Stokowski became a member of the Audio Engineering Society, collaborated with Altec, and played music from recording sessions back over Altec Lansing Voice Of The Theatre loudspeakers, driven by low powered vacuum tube amplifiers.

Altec built the great conductor a pair of full-sized Altec Voice of the Theatre loudspeakers enclosed in large custom “evening dress” cabinets for listening to music at home in his New York Fifth Avenue apartment (above).

After a long career conducting in America, at age 90, Leopold Stokowski moved back to London in May of 1972 in order to further his recording career, and his Altec’s ended up in Jeff & Lynn’s hands, and eventually worked their way into my life!

I am thrilled to have the Stokowski Altec’s, first because I love Altec Voice of the Theatre loudspeakers in general, and secondly because this pair of Altec’s has such historic significance – that’s so cool!

So what makes up these custom Voice of the Theatre loudspeakers that Altec made for the great Maestro?

Stokowski Altec A7’s

The most obvious thing about the Stokowski Altec’s are that they are enclosed in huge custom wood cabinets, with burgundy grill cloth.

They’re built very solidly and professionally, and everything has been fitted perfectly together. These are vintage loudspeakers, and they’re quite old now, and their cabinets have accumulated a few scuffs and scrapes over the years, but still they were in very nice condition.

Altec 803B in my VOTT’s, which is an earlier version of the 416.

The bass-horn cabinets inside the external cabinet enclosures look similar to the 825, are very well made as well, and house some pristine Altec 803B low frequency drivers.

The 803B low frequency driver is described in the Altec literature as, “The Altec 803B is a 15-inch low frequency loudspeaker of professional quality, chosen to complement the finest broadcast and recording studio monitor systems (such as the A7 and A7-500) in addition to providing the critical listener with superb bass reproduction for all wide-range public address, sound reinforcement and theatre or auditorium systems.”
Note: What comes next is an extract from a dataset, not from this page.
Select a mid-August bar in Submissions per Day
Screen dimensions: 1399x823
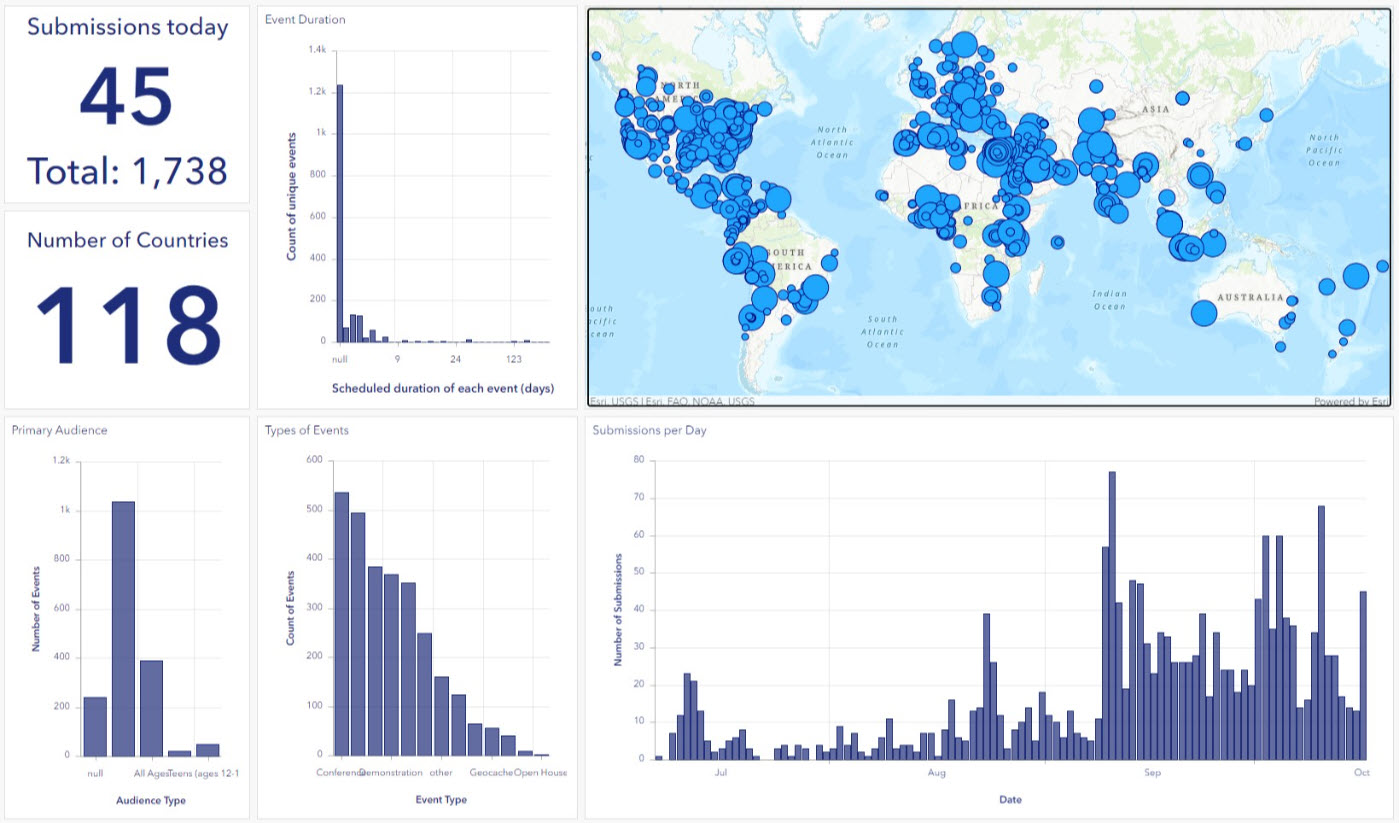[985, 690]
“Utilizing heavy Alnico V permanent magnets (2.4 lbs.), rugged, die-cast frames, edge-wound copper ribbon voice coils of the largest practical diameter (3″), and exceptionally compliant cone suspension, these LF transducers combine the advantages of long-term operation with unparalleled response throughout the entire audible bass frequency range (20-1,600 cycles).”

The Altec 803B low frequency driver has a continuous power rating of 30W, a frequency response of 20-1,600Hz, a sensitivity of 99dB (SPL at 4″ from 1W), and 114dB (SPL at 4″ from 30W).

The Altec 803 low frequency driver has an impedance of 16 Ohms, the cone resonance is 25 Hz, the Alnico V magnet flux density is 12,000 Gauss, the frame (basket) is structurally-reinforced cast aluminum, the cone is molded fiber, the cone suspension is a high-compliance cloth surround with mechanical resistance, the voice coil is edge-wound copper ribbon, the diameter is 15 1/8 inches (7″ deep), and the weight is 17.5 pounds.

Altec 804A compression driver

Up top are Altec 804A 16-Ohm compression drivers mated to Altec 511-B horns.

The Altec 804A and Altec 802D compression drivers are essentially the same design, and are shown together in Altec literature.

The Altec 804A / 802D both use large diameter (1.75″) aluminum ribbon edge-wound voice coils coupled to a large (2.25″) aluminum diaphragm having tangential compliance. Both have a mechanical phasing plug with two exponential acoustic slots, which provides the proper phase relationship from sound emanating from the center & outer edges of the diaphragm and voice coil assembly, to give maximum high-frequency reproduction and a smooth overall response.

Like the 803B low frequency drivers, both the Altec 804A / 802D are rated for 30W. The Altec 804A / 802D frequency response is 500Hz to 22,000Hz, voice coil diameter is 1.75″, impedance is 16 Ohms, and diameter is 4.5″.

Altec 804A compression driver on 511B horn.

The primary difference is their magnets, as the 802D uses a 1.2 lbs., 15,250 Gauss magnet, and the 804A uses a 13 oz. 13,000 Gauss magnet, which reflects their intended use as compression drivers for sound reinforcement in large spaces with high ambient noise levels (802D), or smaller spaces, like home listening rooms or smaller recording studios with moderate ambient noise levels (804A).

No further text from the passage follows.